* _Article_:
# Classification with an Academic Success Dataset
#### [Source](https://www.kaggle.com/competitions/playground-series-s4e6)

### Description
The goal of this competition is to predict academic risk of students in higher education.
Dataset description located [here](https://archive.ics.uci.edu/dataset/697/predict+students+dropout+and+academic+success)

### Imports 

In [None]:
import numpy as np
import pandas as pd
import sklearn

### Load Data

In [None]:
train = pd.read_csv('../dataset/train.csv', index_col='id')
test = pd.read_csv('../dataset/test.csv', index_col='id')
print(train.info())

In [None]:
print(train.head())

### Current task:
- Проведите предварительный анализ данных
- Выявите пропуски в данных
- Примите решение по обработке найденных пропусков
- Выявите категориальные признаки
- Преобразуйте категориальные данные
- Нормируйте данные выбранным методом

### Analysis of target

In [None]:
print(train['Target'].value_counts())

There are 3 classes in the target variable. The classes are imbalanced. Target variable is, obviously, categorical, nominal order.

### Analysis of features

In [None]:
print(train.columns)

* _Material provided_:

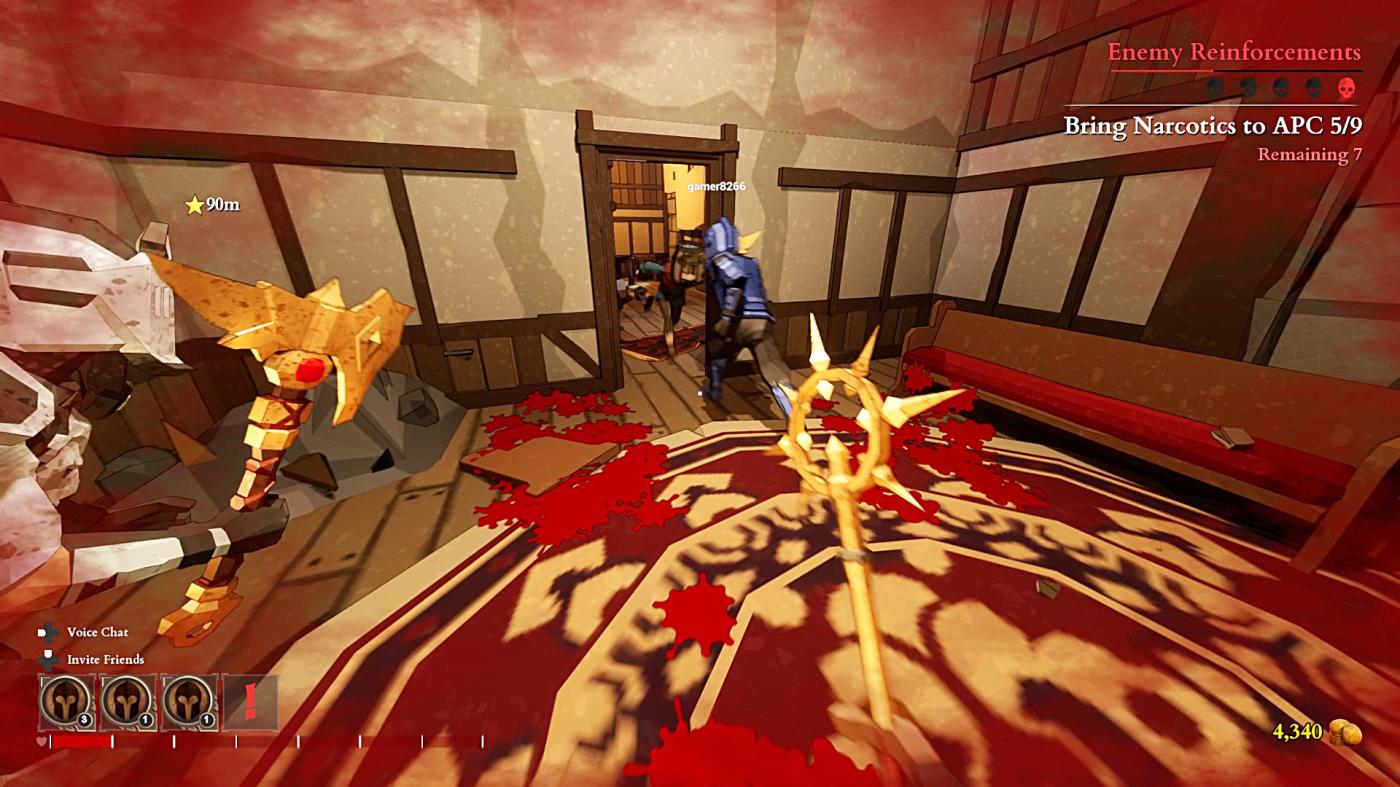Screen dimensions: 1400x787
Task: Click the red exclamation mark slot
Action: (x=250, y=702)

==

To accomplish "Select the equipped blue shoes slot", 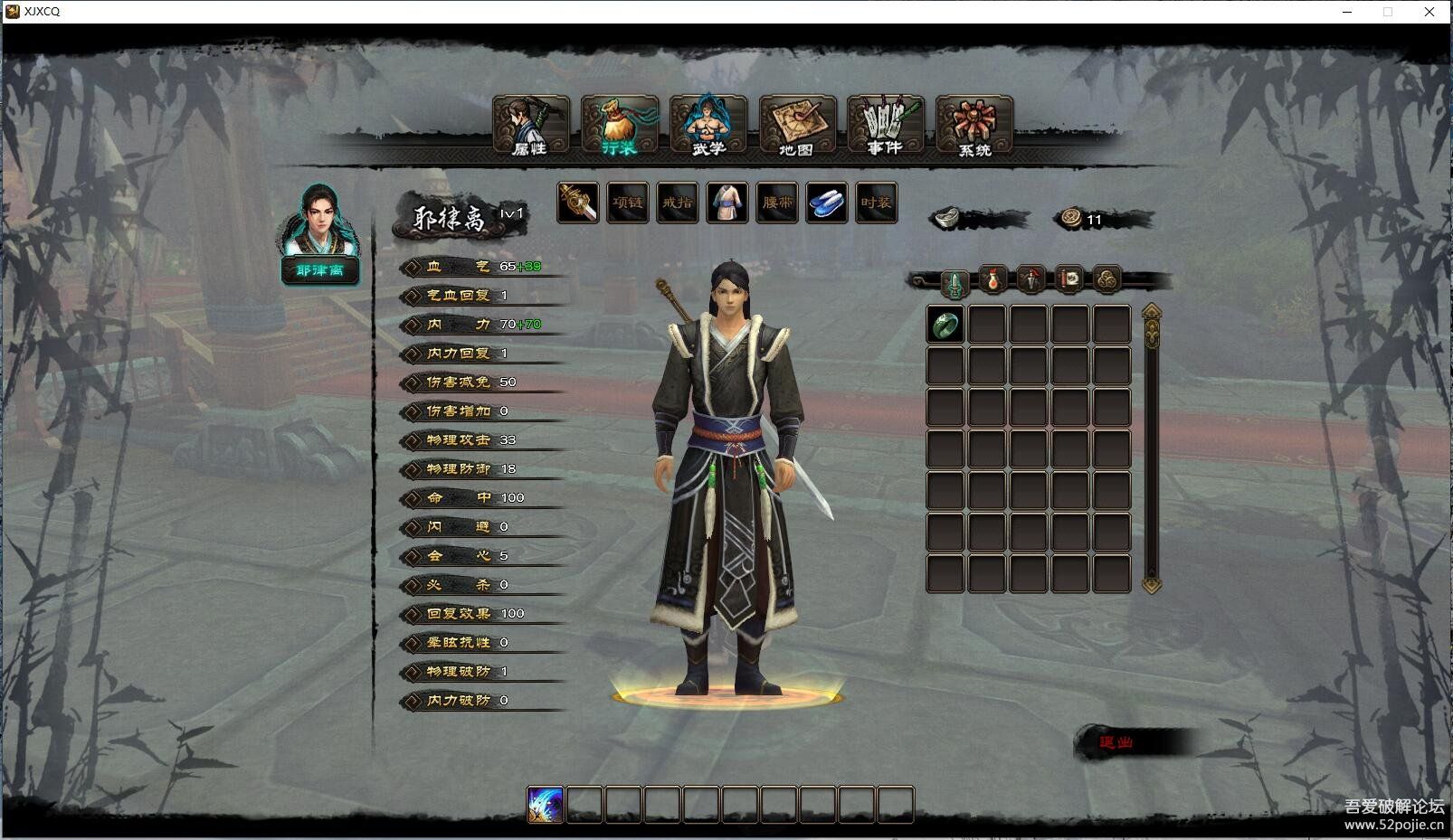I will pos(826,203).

* _What you need to do_:
- A) In the academic success notebook, what is the stated goal of the competition?
- B) Extend the academic success notebook past its final line of code.

* _Answers for the tasks_:
- A) To predict the academic risk of students in higher education.

- B)
In [None]:
# for feature in train.columns.tolist():
#     print(train[feature].value_counts())

Based of data description, we can assume types of features this way:
* Nominal scale:
    * Marital Status — Student's marital status
    * Application mode — Indicates the specific pathway or criterion under which the student was admitted
    * Course — The course the student is enrolled
    * Nationality — Encodes the nationality of the student as integers representing specific countries
    * Mother's occupation — Encodes the occupation of the student’s mother, classified into detailed job categories and broader occupational sectors.
    * Father's occupation — Encodes the occupation of the student’s father, classified into detailed job categories and broader occupational sectors.
* Binary nominal scale:
    * Daytime/Evening Attendance — Specifies whether a student attends classes during the day (1) or in the evening (0).
    * Displaced — Indicates whether the student resides away from home to attend their course (1 = Yes, 0 = No)
    * Educational special needs — Indicates whether the student has declared special educational needs (1 = Yes, 0 = No)
    * Debtor — Identifies whether the student owes debts (1 = Yes, 0 = No)
    * Tuition fees up to date — Indicates whether the student is up-to-date with tuition fee payments (1 = Yes, 0 = No)
    * Gender — Student's gender (1 = Male, 0 = Female)
    * Scholarship holder — Indicates whether the student receives a scholarship (1 = Yes, 0 = No)
    * International — Indicates whether the student is an international student (1 = Yes, 0 = No)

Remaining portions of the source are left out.